— START OF Listed entries —
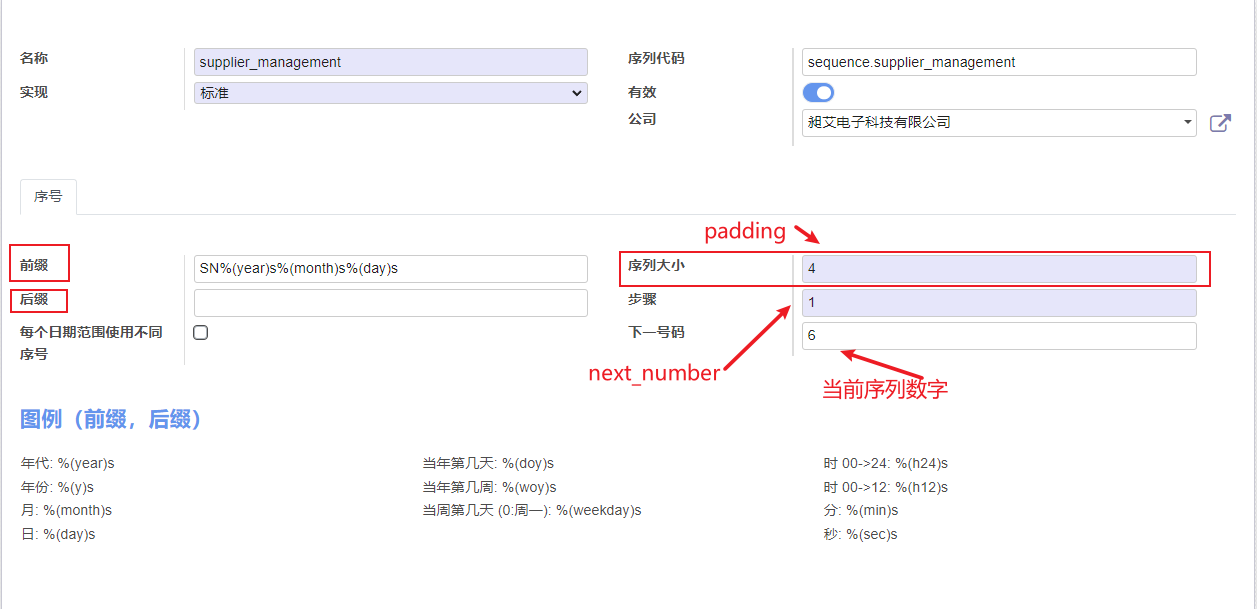Image resolution: width=1257 pixels, height=609 pixels.
Task: Open the implementation combo box options
Action: tap(390, 91)
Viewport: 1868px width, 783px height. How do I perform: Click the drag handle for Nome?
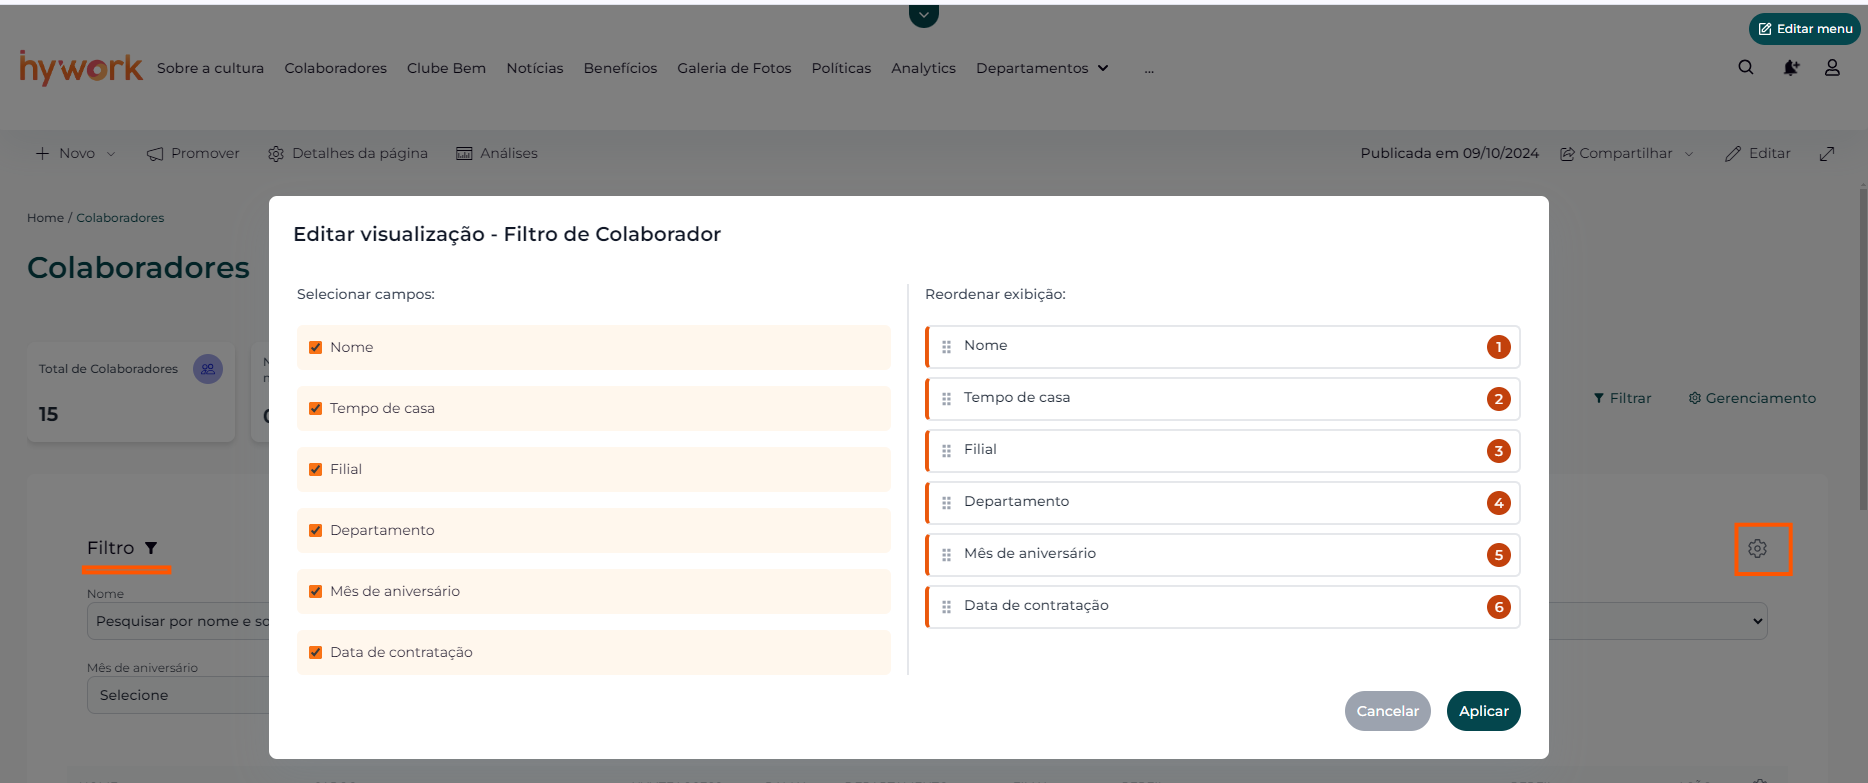(x=946, y=347)
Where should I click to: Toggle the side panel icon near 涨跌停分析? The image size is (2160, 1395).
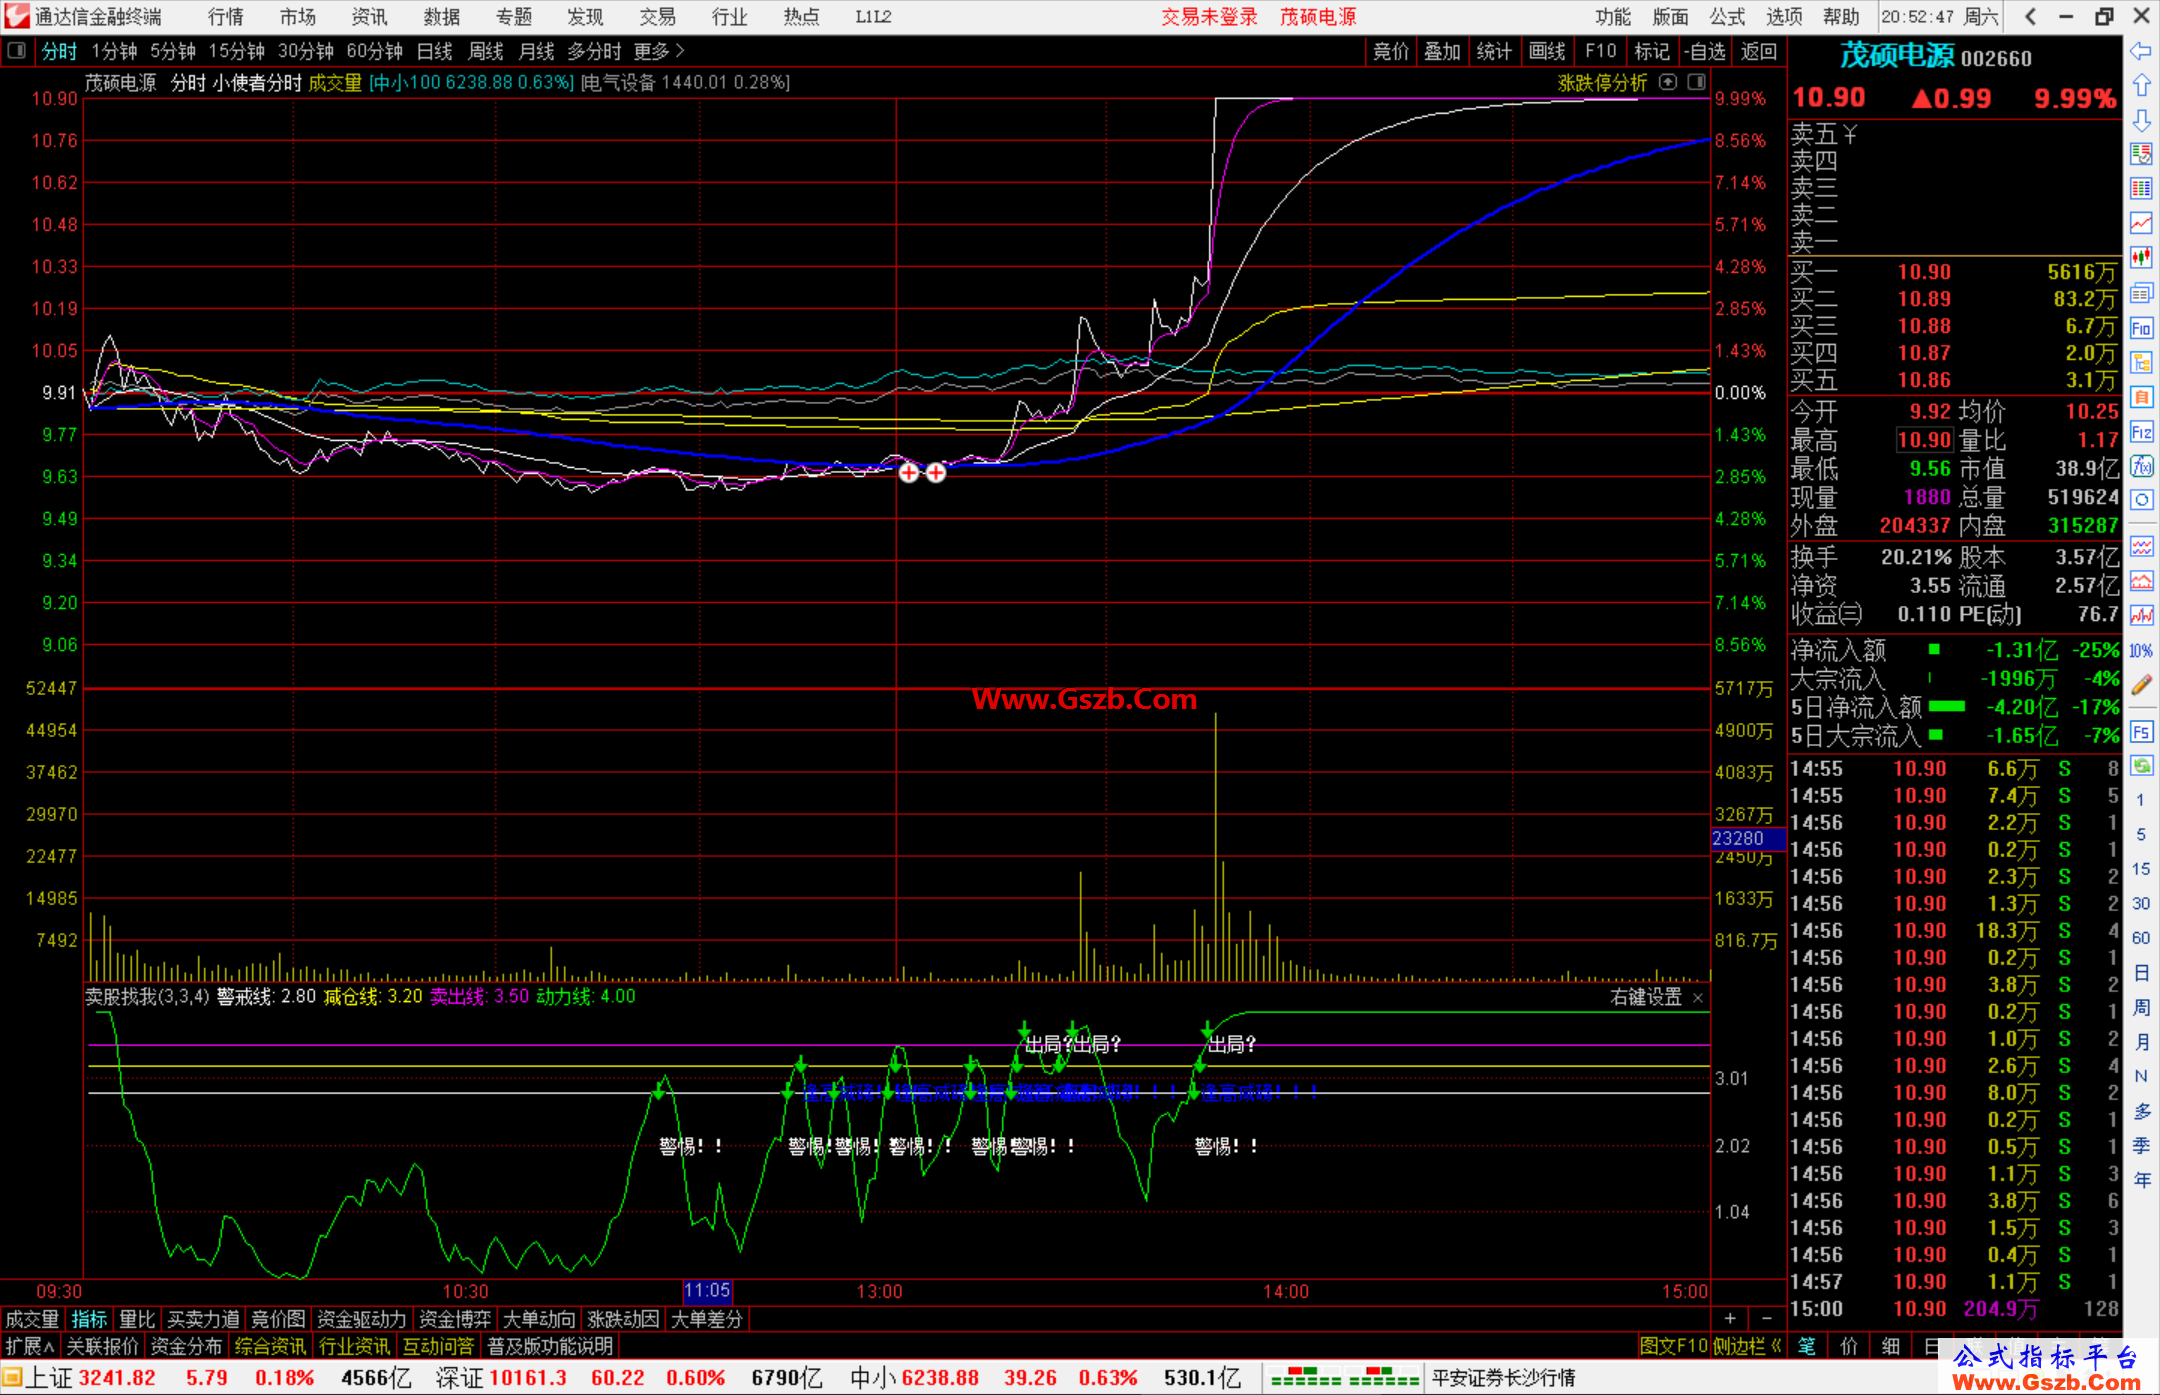(1697, 82)
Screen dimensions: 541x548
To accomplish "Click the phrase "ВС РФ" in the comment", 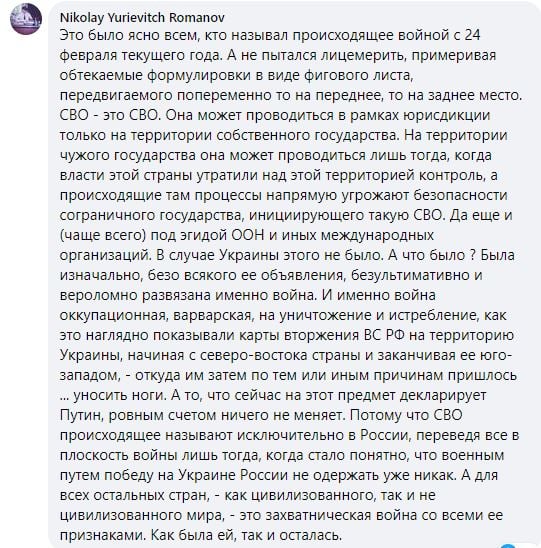I will tap(384, 335).
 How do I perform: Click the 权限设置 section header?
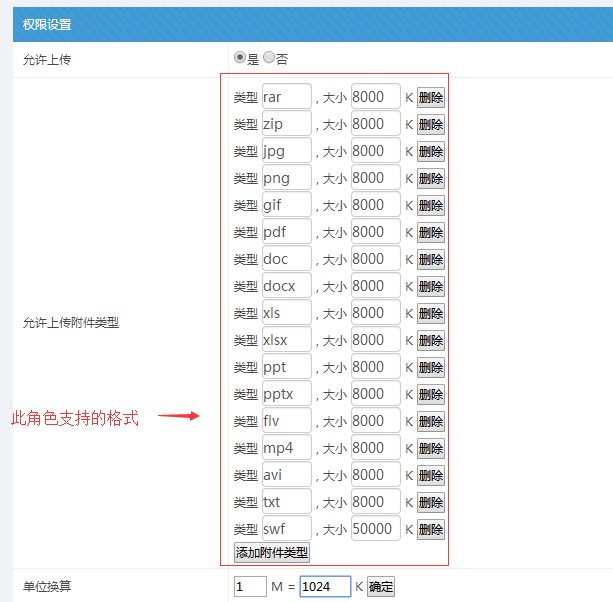47,24
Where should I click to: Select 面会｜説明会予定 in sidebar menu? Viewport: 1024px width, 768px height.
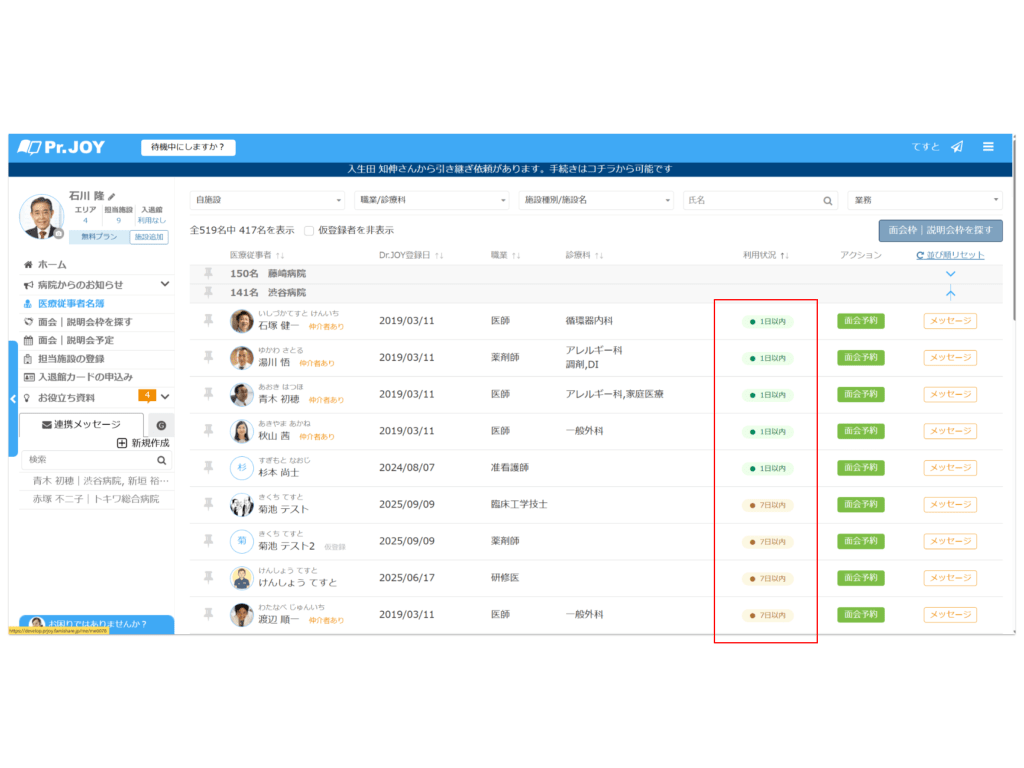click(76, 340)
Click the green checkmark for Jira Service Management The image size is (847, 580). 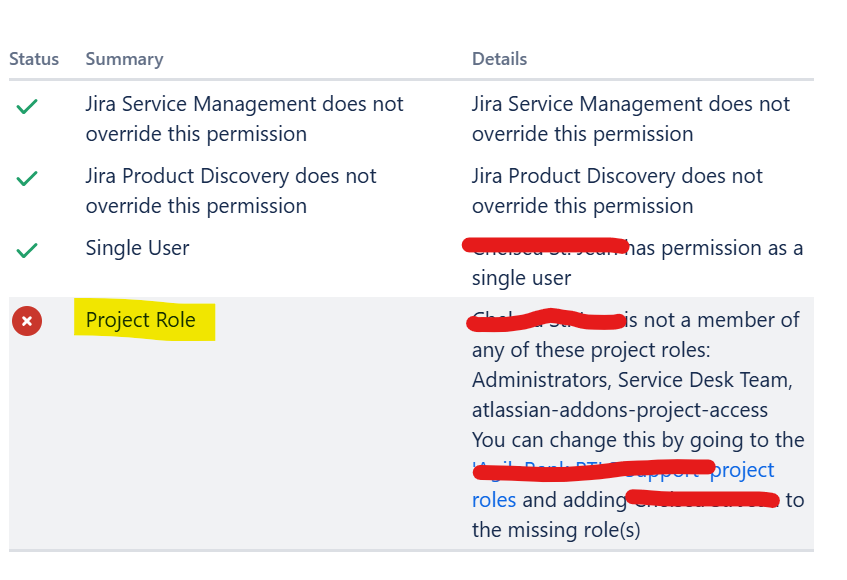click(27, 106)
— END OF Listed entries —
• _Do this_: Which lines above contain the string "Viewport"? Pull out each of them and copy it in full.

• _Solution for this exercise_:
Viewport: 1868px width, 783px height. How do I perform: Click the drag handle for Nome?
Where should I click to: Select 面会｜説明会予定 in sidebar menu? Viewport: 1024px width, 768px height.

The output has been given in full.